Monday 12 August 2024

Pursuing peshat: from boiling goats to cheeseburgers

Written together with Dr Moshe Sokolow, author of Pursuing Peshat: Tanakha Parshanut and Talmud Torah

Are Cheeseburgers Kosher?
Students will typically respond to this rhetorical question correctly – that cheeseburgers are not kosher. They are less comfortable, however, with the follow-up questions: If the Torah wanted to prohibit them, why is there no verse saying, “Thou shalt not eat cheeseburgers”? Why is the closest we can get to it, “Do not boil a kid in its mother’s milk”?
These questions are entrée to the consideration of the two most crucial issues in interpretation. First, why not assume that everything in Tanakh can be understood literally? Second, if we are persuaded that it cannot always be taken literally, what makes an interpretation acceptable?
The answers to both questions are straightforward. If the Torah were to legislate for every conceivable situation we might confront, it would have to be the length and complexity of the Mishneh Torah or the Shulhan Arukh, and even those two legal compendia are incomplete without the myriad commentaries and responsa that accompany them. To compensate for this shortcoming, the Torah is “polyvalent” (having many values), allowing for multiple interpretations and applications, that are judged by their fidelity to the linguistic traditions of the people who regard these works of literature as “sacred Scripture”.
The first part of Pursuing Peshat, on which we will focus here, traces these two issues through a millennium of biblical exegesis (parshanut hamika), from Se`adya Gaon in the 10th century through R. David Zvi Hoffman at the start of the twentieth. Some—including Se`adya and Ibn Ezra—addressed these questions explicitly in the introductions to their Torah commentaries. Others—like Rashi and Rashbam—whose literary style did not include introductory remarks, dealt with them in practice.
Here is how Rashi and Rashbam might handle our cheeseburger question.
Exodus 23:19, “do not boil a “gedi” in its mother’s milk.” Rashi, following in the footsteps of the Talmud and Midrash, interpreted gedi as any young animal, and deduced the additional prohibitions against eating and deriving pleasure, from the verse’s threefold repetition. In other words, working back from the given conclusion that cheeseburgers are prohibited, Rashi would justify that ruling exegetically.

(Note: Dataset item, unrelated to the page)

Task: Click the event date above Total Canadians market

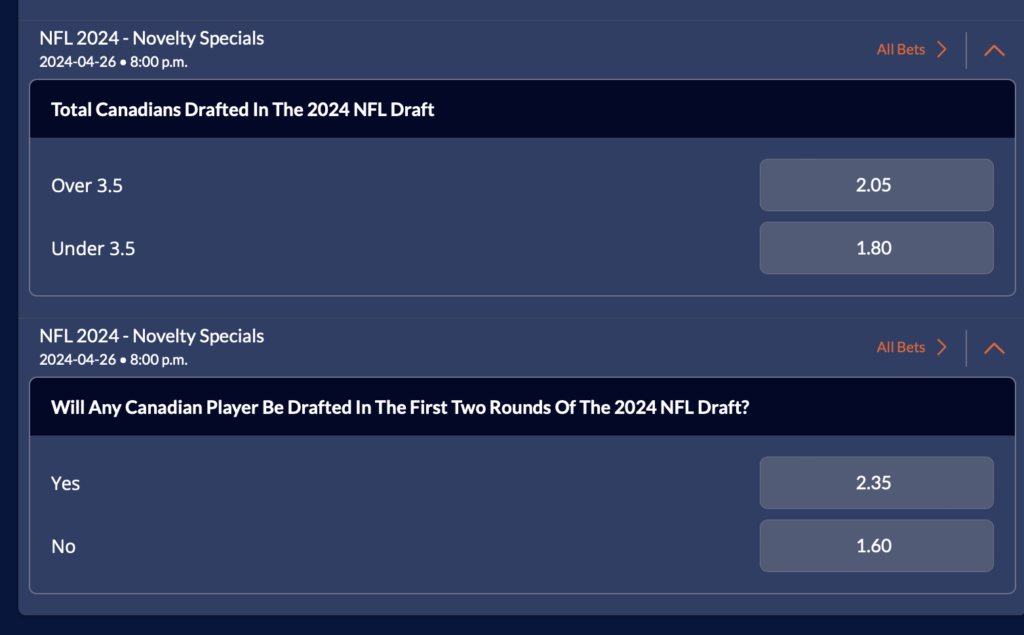Action: pyautogui.click(x=114, y=61)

Rashbam, however, found Rashi’s explanation problematic. If any young animal is intended, why specify a gedi, which is specifically a kid, and why does this clause always appear in the context of the three pilgrimage festivals?

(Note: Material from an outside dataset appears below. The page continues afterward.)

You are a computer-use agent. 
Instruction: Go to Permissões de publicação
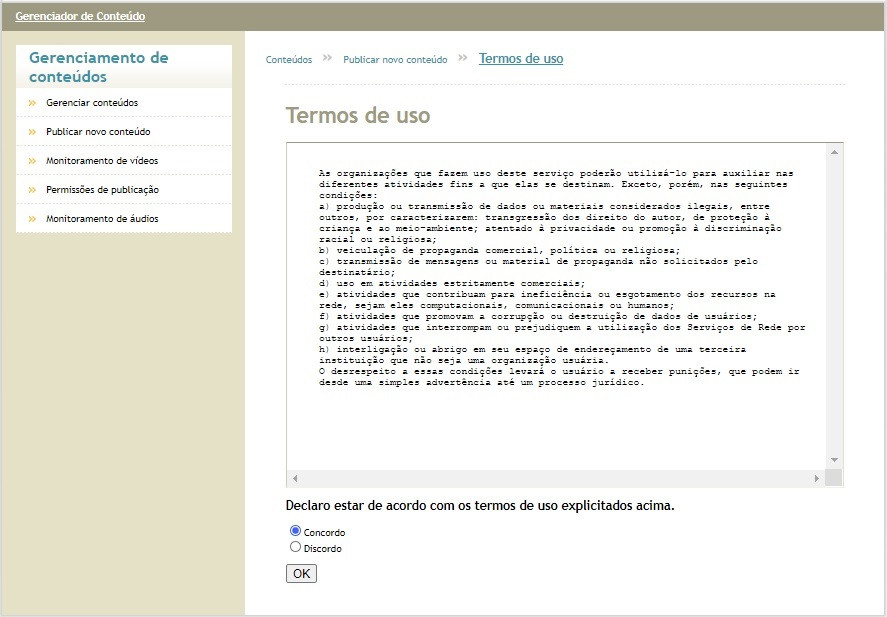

His answer: “Scripture addresses reality” (lefi hahoveh dibeir hakatuv). Kids were indicated because they are usually born in pairs—with one designated for sacrificial purpose—and are rich in milk. The link to festivals, too, is a nod to reality since that is when people eat the most meat. And yet, citing Talmud Hulin, he concluded: “This is the rule regarding all meat and milk.” In other words, while Rashbam disagreed with Rashi in exegetical theory, he accepted his implementation in practice.
Talmud Reclaimed also draws upon this prohibition in order to contrast the approaches of two different Rishonim, Rambam and Ibn Ezra, as part of its exploration on which laws and interpretations are regarded as Sinaitic and which were developed subsequently by the sages and Sanhedrin.
In his discussion of this prohibition against boiling a goat in its mother’s milk, Ibn Ezra speculates as to its reason and suggests that, at its core, it is to be categorised alongside other “cruelty-mitigation” commandments such as not taking the eggs of a mother bird in her presence and not slaughtering a parent animal along with its offspring on the same day. Viewing the basic biblical prohibition as relating specifically to the boiling of a goat in the milk of its mother, Ibn Ezra (in a similar vein to Rashbam) writes that it was formerly common to eat goat meat – which typically has a dry texture – together with milk.
Crucially, he then suggests that the expansion of the original biblical prohibition against boiling goat meat in its mother’s milk so that it covers all forms of meat and milk is a rabbinic ruling based upon the principle of being stringent in matters of doubt over biblical law. Whether Ibn Ezra views the broader prohibition of cooking meat together with milk as purely rabbinic or as rabbinically legislated Torah law can be debated; what is clear, however, is that he does not regard the prohibition as belonging to the body of transmitted and immutable Oral Torah traditions. This would therefore potentially allow it to be revisited by a future Sanhedrin.
Rambam’s treatment of this law, by contrast, presents the oral tradition’s expansion of the prohibition against cooking goat meat in its mother’s milk so as to apply to the cooking together and eating of all types of meat and milk as an immutable transmitted Sinaitic teaching:
The Torah states: "Do not cook a kid goat in its mother's milk." The received Oral Tradition, teaches that the Torah forbade both the cooking and eating of milk and meat, whether the meat of a domesticated animal or the meat of a wild beast.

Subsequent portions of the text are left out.